ELI HERTZ: A RESPONSE TO THE MEMBERS OF THE U.K.’S THEATER AND FILM ****

http://www.israelnationalnews.com/Articles/Article.aspx/11471

Perhaps the theatre people should bone up on their British history. The writer helps them along…

The Guardian, Thursday 29 March 2012

Open Letter by Members of the U.K.’s Theater and Film Industries: “We notice with dismay and regret that Shakespeare’s Globe Theatre in London has invited Israel’s National Theatre, Habima, to perform The Merchant of Venice in its Globe to Globe festival this coming May. The general manager of Habima has declared the invitation “an honourable accomplishment for the State of Israel.” But Habima has a shameful record of involvement with illegal Israeli settlements in Occupied Palestinian Territory.”

Writing this letter is a good way for me to discuss your denial of facts and the disrespect that you bestow on your British people’s history.

Did you know that your government was the leading force among the fifty-one member countries – the entire League of Nations – that unanimously declared on July 24, 1922:

“Recognition has been given to the historical connection of the Jewish People with Palestine and to the grounds for reconstructing their National Home in that country.”

Did you know that Britain as Mandatory became the official administrator and mentor over Jewish Palestine, the territory between the Jordan River and the Mediterranean Sea, where the “Mandate for Palestine” clearly stated as follow:

Article 5: “The Mandatory shall be responsible for seeing that no Palestine territory shall be ceded or leased to, or in any way placed under the control of the Government of any foreign power.” The territory of Palestine was exclusively assigned for the Jewish National Home.

Article 6: “The administration of Palestine … shall encourageclose settlement by Jews on the land, including State land and waste land not required for public purpose.”

Jewish settlements are legal, and there are no “Occupied Palestinian Territories.”

Did you know that your country’s hero Sir Winston Churchill had that to say about Jewish “Occupation” of Palestine:

“When it is asked what is meant by the development of the Jewish National Home in Palestine, it may be answered that it is not the imposition of a Jewish nationality upon the inhabitants of Palestine as a whole, but the further development of the existing Jewish community, with the assistance of Jews in other parts of the world, in order that it may become a centre in which the Jewish people as a whole may take, on grounds of religion and race, an interest and a pride.”

My friend, the British world of culture: It is not “The settlements” nor is it the “Occupation” that Arabs reject. They reject the internationally recognized lawful right of Israel to exist as a legitimate, secured, Jewish political entity –

But you choose to collaborate with Arabs that deliberately and systematically call for the destruction of Israel.

Palestinian Arabs have underscored their rejectionism to peace with wave after wave of terrorism at every juncture – that is, before the 1967 Six-Day War and even prior to the establishment of the State of Israel in 1948, and this too is being ignored by you.

If we talk culture, you would be most interested to know how the [British] Palestine Royal Commission described Jewish culture’s achievement after their visit to Jewish Palestine in 1937:

“With every year that passes, the contrast between this intensely democratic and highly organized modern [Jewish] community and the old-fashioned Arab world around it grows sharper, and in nothing, perhaps, more markedly than on its cultural side.

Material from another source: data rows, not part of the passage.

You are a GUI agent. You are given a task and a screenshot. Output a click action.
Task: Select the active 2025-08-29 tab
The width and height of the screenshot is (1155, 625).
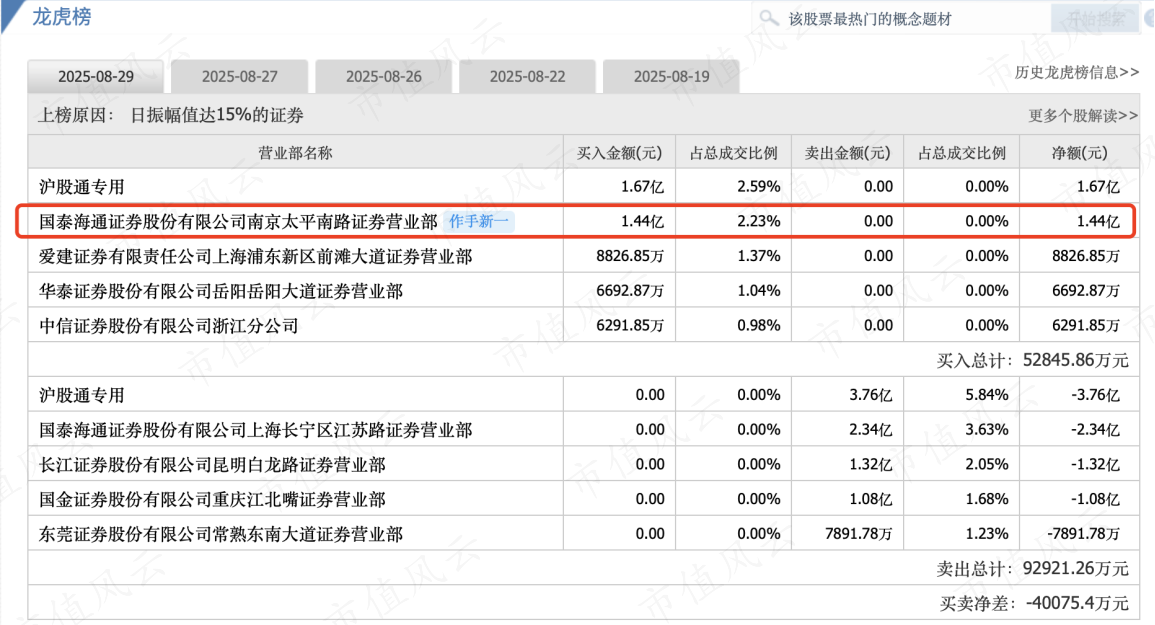pos(96,77)
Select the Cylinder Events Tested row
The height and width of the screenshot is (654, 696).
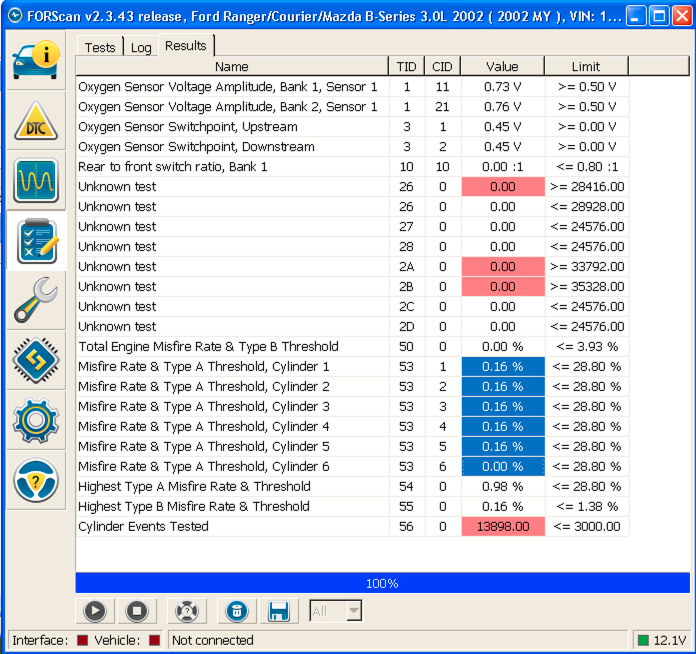(144, 527)
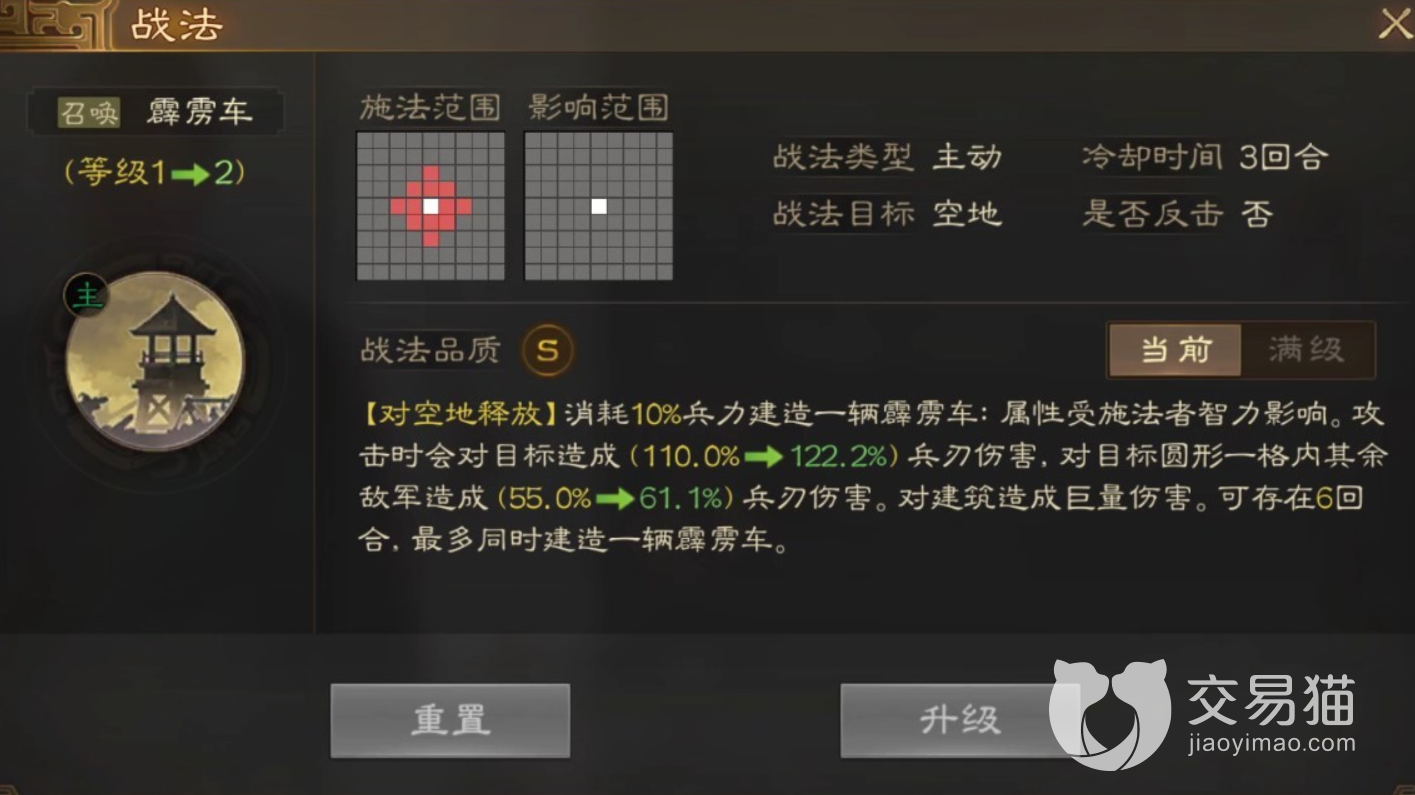Click the white center cell in 施法范围 grid
This screenshot has width=1415, height=795.
(431, 206)
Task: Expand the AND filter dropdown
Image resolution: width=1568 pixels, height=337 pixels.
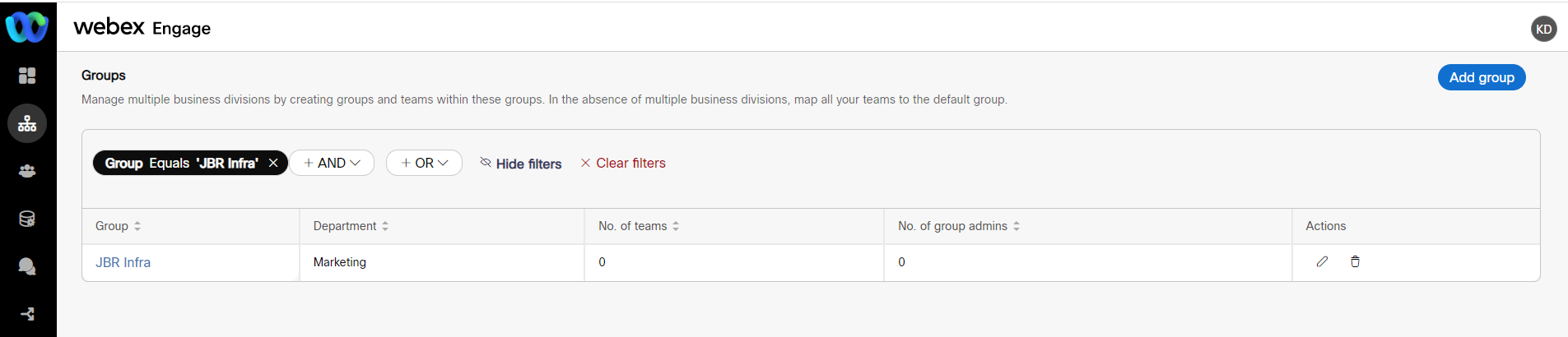Action: tap(332, 163)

The literary output of the [Jewish] National Home is out of all proportion to its size. … But perhaps the most striking aspect of the culture of the [Jewish] National Home is its love of music.

“All in all, the cultural achievement of this little [Jewish] community of 400,000 people is one of the most remarkable features of the [Jewish] National Home.”

In fact, the term “Palestine” applied almost exclusively to Jews and the institutions founded by new Jewish immigrants in the first half of the 20th century, before the state’s independence.

Take for example today’s Israel Philharmonic Orchestra, founded in 1936 by Jewish refugees who fled Nazi Germany, was originally called the “Palestine Symphony Orchestra composed of some 70 Palestinian Jews.”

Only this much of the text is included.